Kast sieht gute Chancen in Stichwahl
Für die Stichwahl am 14. Dezember rechnet sich Kast gute Chancen aus: Die Wähler der beiden anderen Bewerber aus dem rechten Lager – der auf Platz vier gelandete Rechtsradikale Johannes Kaiser und die auf Platz fünf gereihte Konservative Evelyn Matthei, die beide ebenfalls deutsche Vorfahren haben – könnten ihn seinem Kalkül zufolge in der zweiten Runde unterstützen. „Wir werden unser Heimatland wieder aufbauen“, sagte der Vater von neun Kindern vor Anhängern nach dem ersten Wahlgang. Kaiser rief seine Anhänger schon zur Unterstützung von Kast auf.
Der Anwalt wäre der erste Rechtsaußen-Präsident in Chile seit dem Ende der Herrschaft von Diktator Augusto Pinochet (1973-1990). Kast selbst macht keinen Hehl aus seiner Bewunderung für den Diktator, der tausende Oppositionelle verfolgen, foltern und töten ließ.
Sicherheit für beide Kandidaten großes Thema
Jara ist zwar Mitglied der Kommunistischen Partei, sie wird jedoch dem sozialdemokratischen Flügel zugerechnet und tritt als Kandidatin der regierenden Mitte-Links-Koalition an. Die 51-jährige frühere Arbeits- und Sozialministerin hat im Wahlkampf angekündigt, die Kontrollen gegen illegale Einwanderung zu verschärfen und die wachsende Kriminalität zu bekämpfen.
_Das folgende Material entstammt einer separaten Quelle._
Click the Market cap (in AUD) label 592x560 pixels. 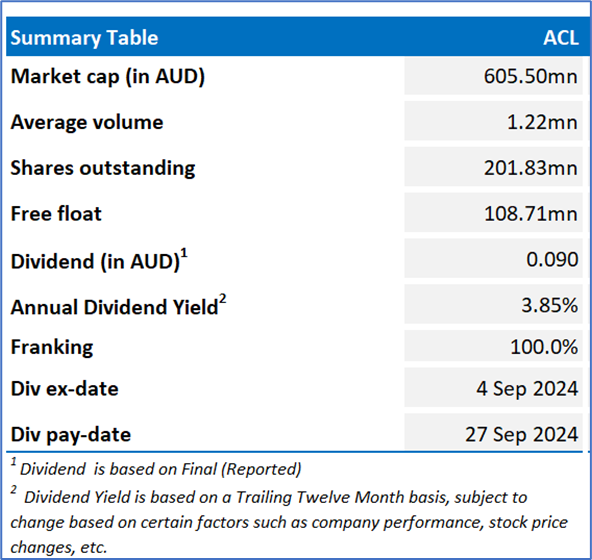108,77
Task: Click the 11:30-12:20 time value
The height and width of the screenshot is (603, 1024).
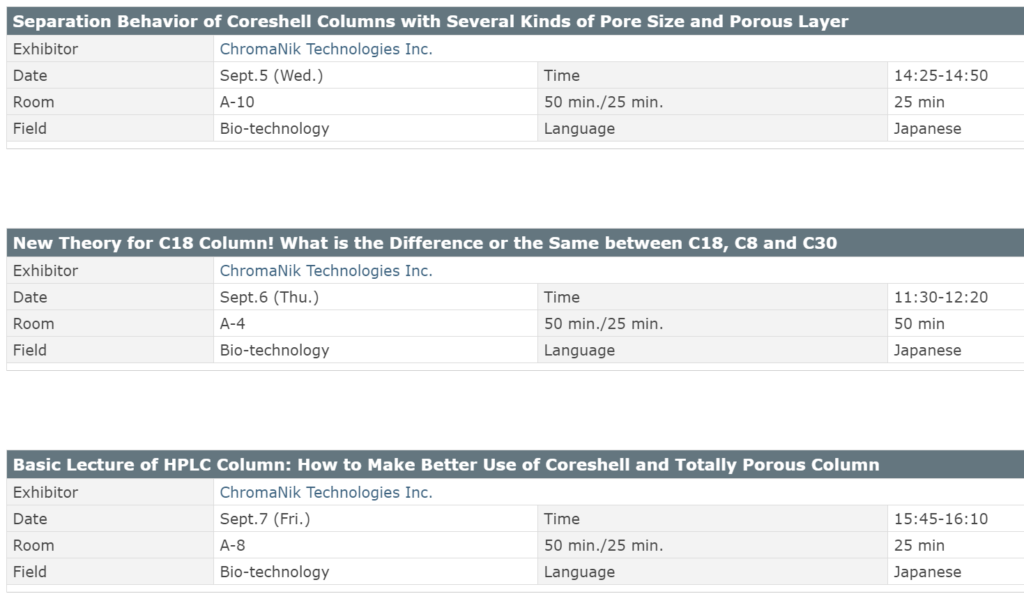Action: [x=940, y=298]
Jara rief nach der ersten Wahlrunde dazu auf, nicht zu verzagen. „Lasst nicht zu, dass die Angst eure Herzen einfriert“, sagte sie. Nach ihrer Stimmabgabe in Santiago hatte sie versichert, dass sie „keinerlei Komplexe in puncto Sicherheit“ habe. „Wenn ich zur Präsidentin gewählt werde, hoffe ich, dass in Chile die Sicherheit, über die Runden zu kommen, ebenso Realität wird wie die Sicherheit, in einer ruhigeren Gegend zu leben.“
Im ersten Wahlgang schnitt Jara schlechter ab als von Meinungsforschern vorhergesagt, Kast dagegen besser. Rodrigo Arellano von der chilenischen Universidad del Desarrollo bezeichnete den Ausgang der ersten Wahlrunde daher als „sehr schlechte Nachrichten“ für Jara. Es sei „unwahrscheinlich“, dass sie die Stichwahl gewinnen könne.